§ **SOURCE MATERIAL**:
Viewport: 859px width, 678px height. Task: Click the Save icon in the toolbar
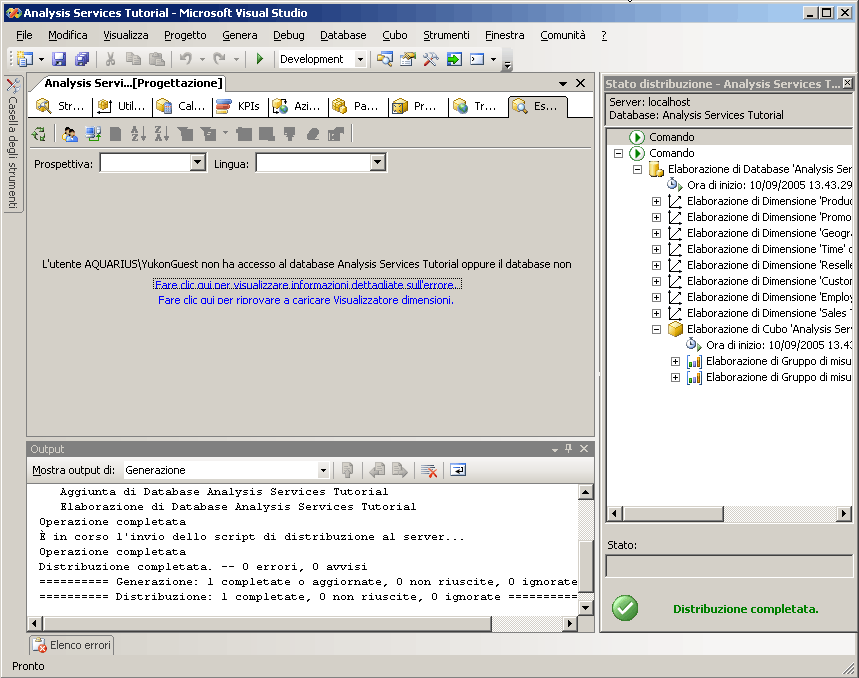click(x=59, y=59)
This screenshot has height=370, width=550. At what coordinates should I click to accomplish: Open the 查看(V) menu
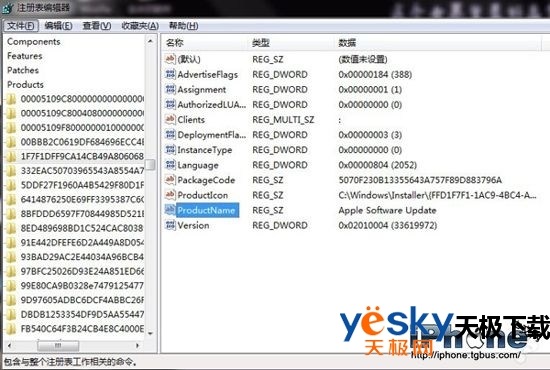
...
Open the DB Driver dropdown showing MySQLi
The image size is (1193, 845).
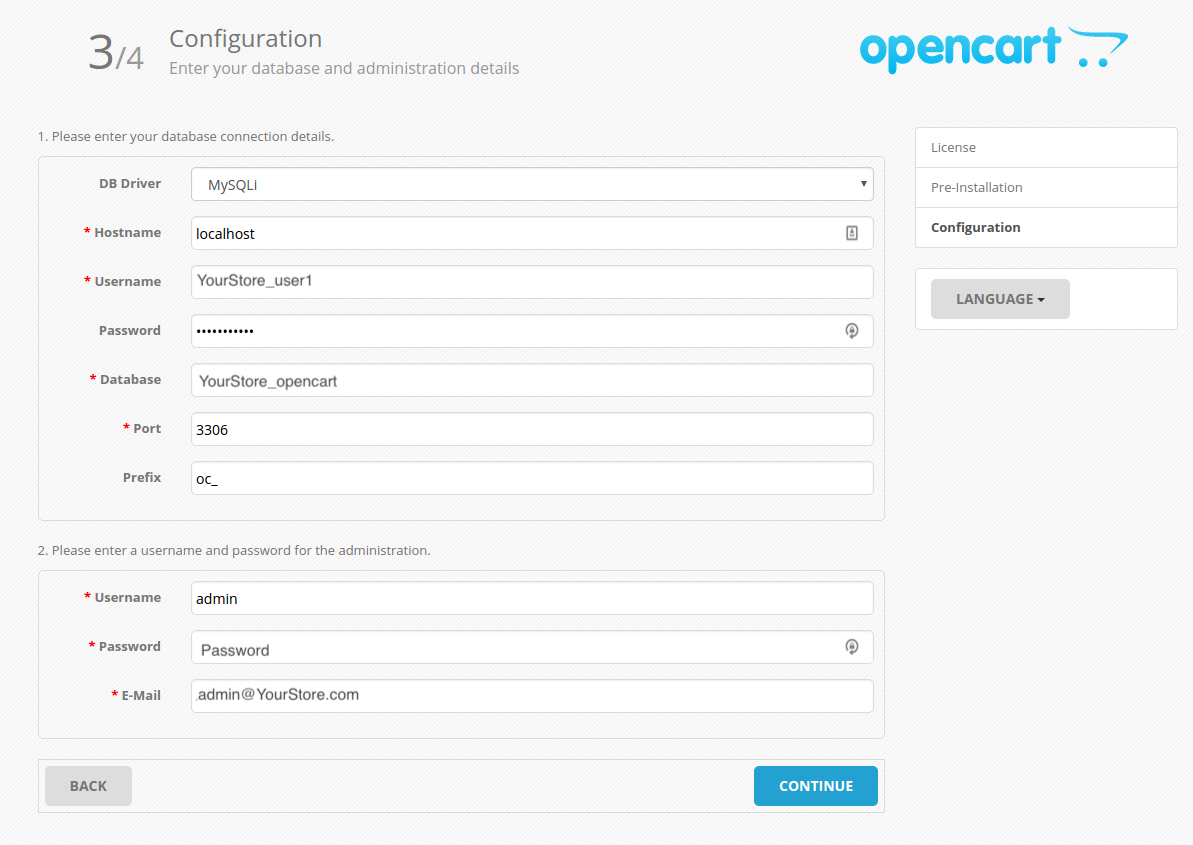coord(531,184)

§ **WHAT IS EXPECTED**: Take every line from the data that contains the word "Open".

§ **ANSWER BELOW**:
This screenshot has height=370, width=550. At what coordinates should I click to accomplish: Open the 查看(V) menu
Open the DB Driver dropdown showing MySQLi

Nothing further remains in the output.